# SUPPLIED PASSAGE
Aquascaping refers to the landscape created in aquariums or water-filled tanks in an awe-inspiring manner. It shows the talent and knowledge a hobbyist has about water-bodies.
Through the type of substrate that is used, the kind of plants that go in it, aquatic animals that thrive in it and the ornamental aspects related to aquascaping.
What Really Goes Into Good Aquascaping?
1. Keep It Simple
If you are thinking about a natural aquarium to begin with, use plants that can thrive without much effort like ferns, mosses or vallisneria for an easier start. Cryptocorynes are also suggested by experts.
Add plants that require less lighting like Anubias or Cryptocorynes. With these, you could use lighting at 2 watts or less per gallon of water. The substrate forms the main source of nutrition for these plants. So, getting the right substrate is very important.
2. The Right Substrate
There are different kinds of readily available commercial substrates to suit the varied needs of aquatic plants and fish. If you are a beginner, use these so that the habitat for the fish and the plants helps them thrive.
There are also many DIY options available on the internet you could experiment with once you get familiar with and feel more confident about aquascaping.
Designing the substrate plays a major role in aquascaping. Instead of laying the substrate at a single level, you might make it shallower at one level with more pebbles and make it deeper with finer sand particles as you go to the other end of the tank. This helps in ecologically designing your aquatic plants as well.

# EXCERPTED DATA
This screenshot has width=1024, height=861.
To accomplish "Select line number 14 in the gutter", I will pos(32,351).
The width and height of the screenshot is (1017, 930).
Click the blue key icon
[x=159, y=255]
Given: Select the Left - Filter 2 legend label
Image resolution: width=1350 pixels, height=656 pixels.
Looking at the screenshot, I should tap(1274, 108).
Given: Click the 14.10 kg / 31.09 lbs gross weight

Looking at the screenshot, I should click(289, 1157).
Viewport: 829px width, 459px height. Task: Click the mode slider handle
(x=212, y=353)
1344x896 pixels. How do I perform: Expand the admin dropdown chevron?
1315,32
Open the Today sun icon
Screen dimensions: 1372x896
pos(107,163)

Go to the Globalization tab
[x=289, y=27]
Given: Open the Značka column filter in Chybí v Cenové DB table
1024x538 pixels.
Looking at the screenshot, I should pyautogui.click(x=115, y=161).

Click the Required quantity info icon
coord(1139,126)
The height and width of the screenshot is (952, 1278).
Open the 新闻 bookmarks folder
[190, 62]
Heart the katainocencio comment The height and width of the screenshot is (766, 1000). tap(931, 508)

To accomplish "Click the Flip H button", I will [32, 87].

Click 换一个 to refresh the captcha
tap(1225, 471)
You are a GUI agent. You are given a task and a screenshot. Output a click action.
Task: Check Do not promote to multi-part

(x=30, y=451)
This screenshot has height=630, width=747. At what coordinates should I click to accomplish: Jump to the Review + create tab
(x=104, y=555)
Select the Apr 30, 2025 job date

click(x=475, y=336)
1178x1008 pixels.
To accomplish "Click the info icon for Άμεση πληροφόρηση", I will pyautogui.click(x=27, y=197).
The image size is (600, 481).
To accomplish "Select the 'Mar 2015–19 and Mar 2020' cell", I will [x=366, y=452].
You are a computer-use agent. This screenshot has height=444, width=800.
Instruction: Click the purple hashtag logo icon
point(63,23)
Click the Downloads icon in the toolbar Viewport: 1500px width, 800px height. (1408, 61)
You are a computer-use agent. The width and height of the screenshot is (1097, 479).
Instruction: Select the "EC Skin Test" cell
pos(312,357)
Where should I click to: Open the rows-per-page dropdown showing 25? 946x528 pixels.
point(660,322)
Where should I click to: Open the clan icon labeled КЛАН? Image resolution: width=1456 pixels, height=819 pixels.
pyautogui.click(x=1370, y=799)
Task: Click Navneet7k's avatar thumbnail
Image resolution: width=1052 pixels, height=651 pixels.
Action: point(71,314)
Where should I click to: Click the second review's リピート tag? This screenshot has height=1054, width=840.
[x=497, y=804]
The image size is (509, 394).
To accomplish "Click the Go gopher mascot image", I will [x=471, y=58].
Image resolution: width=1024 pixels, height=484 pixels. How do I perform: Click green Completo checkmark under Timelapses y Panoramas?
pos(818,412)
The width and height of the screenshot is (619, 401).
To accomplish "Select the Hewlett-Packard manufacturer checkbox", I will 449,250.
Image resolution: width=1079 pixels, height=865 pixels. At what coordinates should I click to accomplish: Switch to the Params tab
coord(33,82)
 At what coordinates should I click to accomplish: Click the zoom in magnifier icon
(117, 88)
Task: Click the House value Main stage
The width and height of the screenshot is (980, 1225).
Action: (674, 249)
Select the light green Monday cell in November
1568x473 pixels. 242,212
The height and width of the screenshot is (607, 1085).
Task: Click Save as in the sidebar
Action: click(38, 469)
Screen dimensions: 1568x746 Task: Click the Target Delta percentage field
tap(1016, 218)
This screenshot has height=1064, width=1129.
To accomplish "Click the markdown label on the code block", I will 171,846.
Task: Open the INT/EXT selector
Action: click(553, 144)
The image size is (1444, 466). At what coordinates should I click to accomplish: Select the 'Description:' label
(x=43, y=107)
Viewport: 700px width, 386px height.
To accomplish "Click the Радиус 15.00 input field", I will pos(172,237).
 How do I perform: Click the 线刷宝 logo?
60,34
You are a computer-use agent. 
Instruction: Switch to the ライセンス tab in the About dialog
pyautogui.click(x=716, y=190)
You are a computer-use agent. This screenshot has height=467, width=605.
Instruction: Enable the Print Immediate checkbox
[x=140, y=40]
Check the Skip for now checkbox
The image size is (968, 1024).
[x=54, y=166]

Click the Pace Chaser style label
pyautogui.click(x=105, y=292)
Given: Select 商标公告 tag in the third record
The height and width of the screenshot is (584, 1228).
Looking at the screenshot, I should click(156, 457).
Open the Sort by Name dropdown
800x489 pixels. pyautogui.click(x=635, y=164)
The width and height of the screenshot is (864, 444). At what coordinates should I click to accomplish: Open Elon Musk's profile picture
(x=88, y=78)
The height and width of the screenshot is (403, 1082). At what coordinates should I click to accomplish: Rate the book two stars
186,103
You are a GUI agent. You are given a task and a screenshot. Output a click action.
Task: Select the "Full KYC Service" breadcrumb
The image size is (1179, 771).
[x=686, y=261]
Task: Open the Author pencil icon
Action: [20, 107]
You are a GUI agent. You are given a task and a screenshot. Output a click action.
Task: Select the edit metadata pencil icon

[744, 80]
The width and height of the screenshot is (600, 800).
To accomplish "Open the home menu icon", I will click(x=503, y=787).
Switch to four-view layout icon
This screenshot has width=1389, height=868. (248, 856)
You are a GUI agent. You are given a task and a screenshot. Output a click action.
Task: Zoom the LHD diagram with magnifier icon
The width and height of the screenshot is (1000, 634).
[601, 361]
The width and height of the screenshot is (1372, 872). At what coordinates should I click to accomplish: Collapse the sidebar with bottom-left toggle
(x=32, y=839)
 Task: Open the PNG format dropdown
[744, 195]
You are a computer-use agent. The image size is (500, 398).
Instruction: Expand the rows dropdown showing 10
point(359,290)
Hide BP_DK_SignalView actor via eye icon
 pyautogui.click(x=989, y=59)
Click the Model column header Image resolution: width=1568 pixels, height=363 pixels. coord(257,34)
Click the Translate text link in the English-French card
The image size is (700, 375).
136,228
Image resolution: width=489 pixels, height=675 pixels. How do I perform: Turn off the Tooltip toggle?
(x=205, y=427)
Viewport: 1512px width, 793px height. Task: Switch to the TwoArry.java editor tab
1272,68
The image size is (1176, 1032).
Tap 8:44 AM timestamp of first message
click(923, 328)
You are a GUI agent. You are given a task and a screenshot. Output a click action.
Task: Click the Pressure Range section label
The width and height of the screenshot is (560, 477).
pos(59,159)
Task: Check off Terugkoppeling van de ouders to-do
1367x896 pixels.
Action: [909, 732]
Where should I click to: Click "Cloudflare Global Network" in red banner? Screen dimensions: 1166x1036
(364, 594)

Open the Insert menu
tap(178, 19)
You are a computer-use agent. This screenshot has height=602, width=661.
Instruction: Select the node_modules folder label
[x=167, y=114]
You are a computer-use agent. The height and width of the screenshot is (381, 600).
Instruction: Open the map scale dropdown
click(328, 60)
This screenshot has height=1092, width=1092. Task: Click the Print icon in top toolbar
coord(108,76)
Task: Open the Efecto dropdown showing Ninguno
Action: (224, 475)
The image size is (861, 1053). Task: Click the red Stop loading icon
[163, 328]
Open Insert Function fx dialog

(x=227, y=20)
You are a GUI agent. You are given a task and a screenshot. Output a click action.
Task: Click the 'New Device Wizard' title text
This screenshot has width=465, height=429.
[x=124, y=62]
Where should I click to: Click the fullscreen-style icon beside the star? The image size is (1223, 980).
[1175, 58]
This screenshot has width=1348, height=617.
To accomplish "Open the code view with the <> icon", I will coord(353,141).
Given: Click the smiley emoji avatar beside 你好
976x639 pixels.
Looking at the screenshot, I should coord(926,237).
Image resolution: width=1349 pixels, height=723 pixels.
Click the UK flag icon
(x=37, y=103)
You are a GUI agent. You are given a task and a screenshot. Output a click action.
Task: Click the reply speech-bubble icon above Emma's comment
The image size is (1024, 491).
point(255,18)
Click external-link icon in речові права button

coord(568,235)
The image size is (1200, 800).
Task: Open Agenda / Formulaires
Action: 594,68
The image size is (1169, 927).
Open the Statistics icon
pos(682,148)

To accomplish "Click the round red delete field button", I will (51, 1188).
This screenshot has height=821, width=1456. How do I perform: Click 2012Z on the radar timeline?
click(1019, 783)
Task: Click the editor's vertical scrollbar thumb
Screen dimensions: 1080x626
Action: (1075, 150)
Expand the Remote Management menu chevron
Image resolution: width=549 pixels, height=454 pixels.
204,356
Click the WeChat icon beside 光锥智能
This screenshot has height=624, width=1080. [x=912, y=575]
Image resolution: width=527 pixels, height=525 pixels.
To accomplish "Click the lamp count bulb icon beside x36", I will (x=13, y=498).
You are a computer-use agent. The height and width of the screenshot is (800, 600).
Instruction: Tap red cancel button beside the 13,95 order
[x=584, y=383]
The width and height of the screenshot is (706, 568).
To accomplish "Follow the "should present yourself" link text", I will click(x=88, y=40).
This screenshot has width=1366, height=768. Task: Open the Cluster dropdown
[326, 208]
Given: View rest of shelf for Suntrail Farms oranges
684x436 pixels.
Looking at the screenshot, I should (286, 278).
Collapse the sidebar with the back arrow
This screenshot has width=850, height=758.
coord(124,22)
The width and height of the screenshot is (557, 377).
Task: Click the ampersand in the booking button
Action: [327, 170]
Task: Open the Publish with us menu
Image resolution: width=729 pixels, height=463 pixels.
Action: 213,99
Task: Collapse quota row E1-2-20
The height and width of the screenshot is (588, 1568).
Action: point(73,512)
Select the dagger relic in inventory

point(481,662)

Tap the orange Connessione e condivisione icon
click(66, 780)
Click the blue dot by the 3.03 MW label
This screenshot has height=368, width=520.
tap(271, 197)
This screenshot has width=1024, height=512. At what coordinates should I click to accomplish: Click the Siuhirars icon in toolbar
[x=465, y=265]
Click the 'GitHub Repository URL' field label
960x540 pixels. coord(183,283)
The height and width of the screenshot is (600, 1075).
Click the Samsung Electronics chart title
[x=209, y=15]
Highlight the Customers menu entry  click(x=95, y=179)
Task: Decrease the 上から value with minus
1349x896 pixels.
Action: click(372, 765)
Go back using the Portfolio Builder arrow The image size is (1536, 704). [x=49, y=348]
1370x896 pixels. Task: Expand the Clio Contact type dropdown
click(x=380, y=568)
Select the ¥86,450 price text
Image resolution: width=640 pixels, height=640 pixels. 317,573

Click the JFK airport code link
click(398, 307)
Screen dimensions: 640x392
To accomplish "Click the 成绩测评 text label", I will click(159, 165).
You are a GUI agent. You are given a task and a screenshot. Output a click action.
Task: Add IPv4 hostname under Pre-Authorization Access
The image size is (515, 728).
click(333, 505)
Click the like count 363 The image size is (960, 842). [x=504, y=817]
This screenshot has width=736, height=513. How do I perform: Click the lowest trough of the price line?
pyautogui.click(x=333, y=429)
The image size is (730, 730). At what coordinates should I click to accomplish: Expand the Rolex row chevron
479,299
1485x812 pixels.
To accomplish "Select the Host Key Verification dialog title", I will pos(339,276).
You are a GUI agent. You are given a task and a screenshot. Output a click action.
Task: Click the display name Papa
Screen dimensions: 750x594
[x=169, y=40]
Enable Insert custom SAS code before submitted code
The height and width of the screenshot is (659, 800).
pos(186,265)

# THE TASK
Continue the aquascaping guide from where it stops.

# YOUR RESPONSE
Some plants like Vallisneria prefer to grow in deep water where there is no risk of being exposed to the air whereas some others like cryptocorynes are shallow water plants which spend some time of the year above water. The kind of stones and sand particles you use also influence the behaviour of the fish too.
Many fish tone down their colors in a lighter hued substrate. So a darker substrate with slate rocks and volcanic sand which add a blackish or brownish color is preferred.
And, if you are planning to put rocks in your aquarium, visualize a real life structure where you first find big rocks near the cliff, with large cobbles towards the water body and then the pebbles near the lake or the river. This will help develop a natural environment for the living organisms from in the aquarium.
Since, some fish dig into the substrate, a more logical approach would be to fill the base with gravel or sand for soft cushioning to about one inch so that the rocks or any other substance kept for aquascaping do not harm the base of the aquarium when the fish dig the substrate. Sand or gravel should be added around the rocks as packing to add stability to them. A pebble layer above this ensures that the fish do not dig deep into the tank.
Though they sit spotlessly for a while, the rocks gather algae and moss over a period of time. Don’t bother with the algae-eating fish here, since this adds to the aesthetic beauty of aquascaping.
3. Aquarium Filters
These filters remove both physical and soluble chemical waste products from the aquarium and maintain the nitrogen cycle in the aquarium.
Dead and decaying plants, uneaten food particles, excreta all add to build up ammonia in the aquarium which is toxic for aquatic life. So, powerful filters must be preferred over other kinds of filters for an aquarium.
4. Choice of Fish
There are fish which swim close to the surface of water like Danios and Rasporas; fish that swim in the middle like Bleeding heart tetra or Goldfish; and a few more like Corydoras which swim at the bottom of the tank.
When fish are bought, accommodate them at various levels so that it doesn’t lead to clutter and forms a beautiful community. With lesser fights for food and for space, the fish stay healthier too.
Fish that are similar in size, in eating habits and are more co-habitant are preferred for a long lasting community.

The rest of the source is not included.